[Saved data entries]
# # # #

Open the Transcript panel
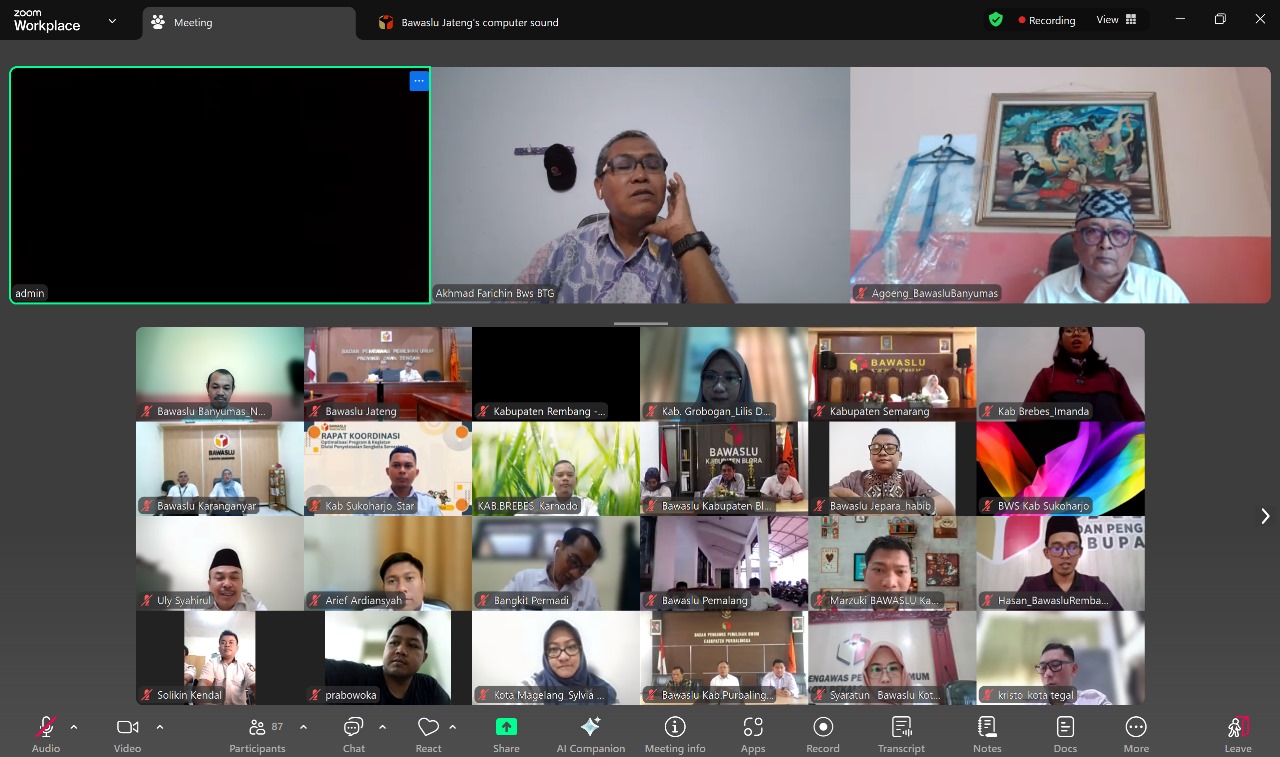The image size is (1280, 757). [901, 733]
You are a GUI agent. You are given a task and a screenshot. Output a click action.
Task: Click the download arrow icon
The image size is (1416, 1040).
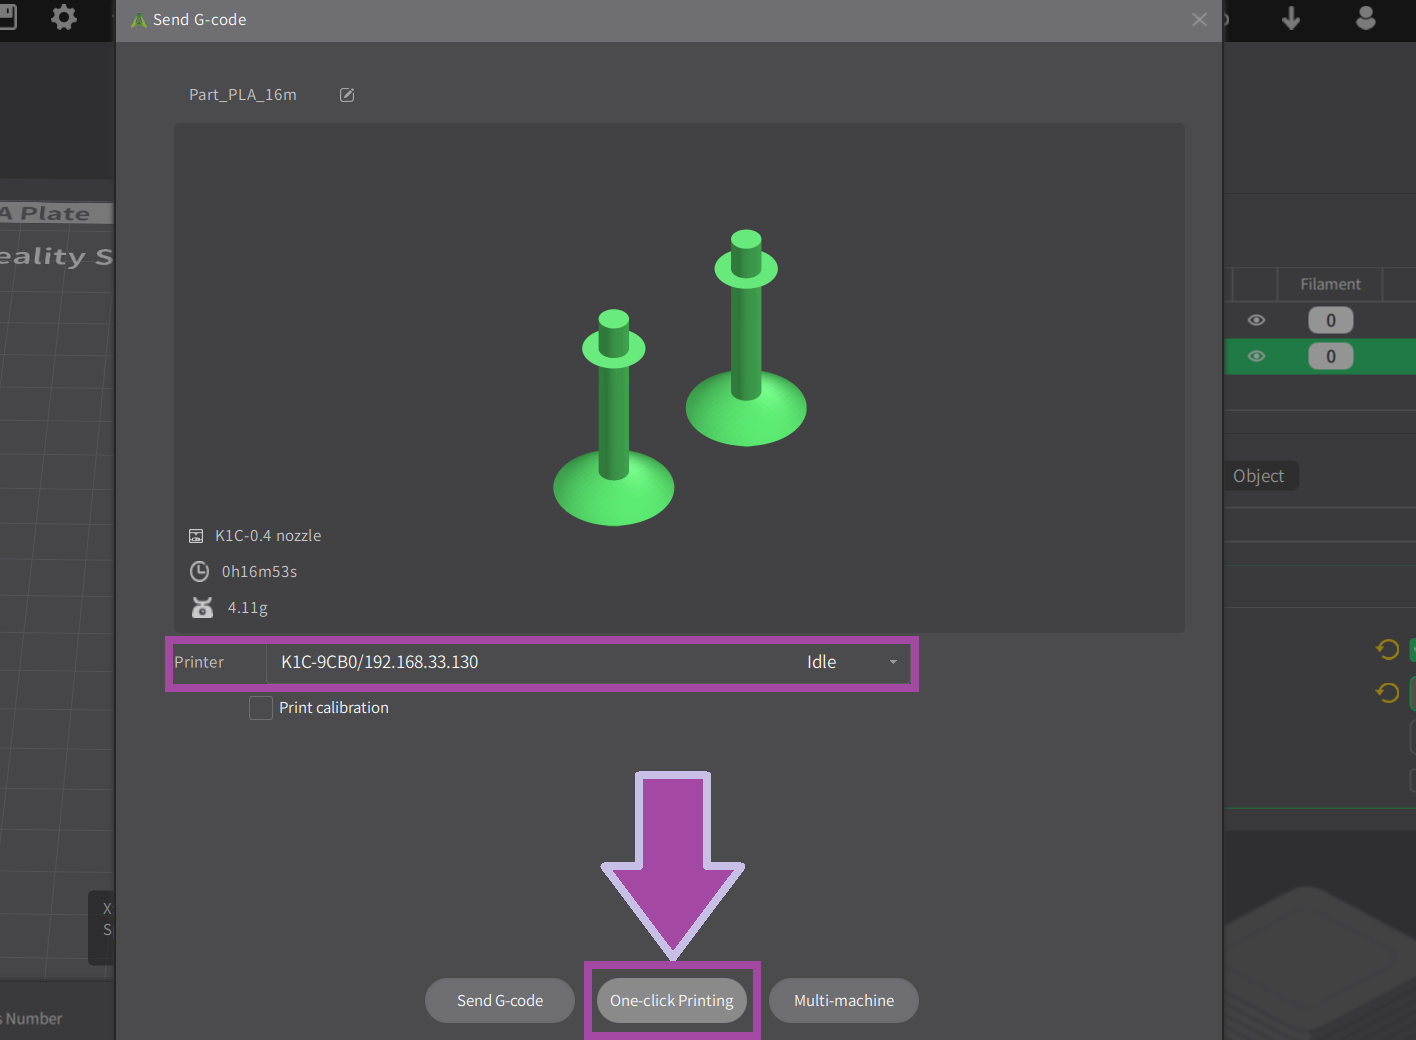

# # # #

* **Aim of the exercise**:
Reproduce every record exactly; images stay out.

* **Answer to this exercise**:
Open the Transcript panel
The image size is (1280, 757). [901, 733]
You are a GUI agent. You are given a task and a screenshot. Output a click action.
Task: Click the download arrow icon
The image size is (1416, 1040).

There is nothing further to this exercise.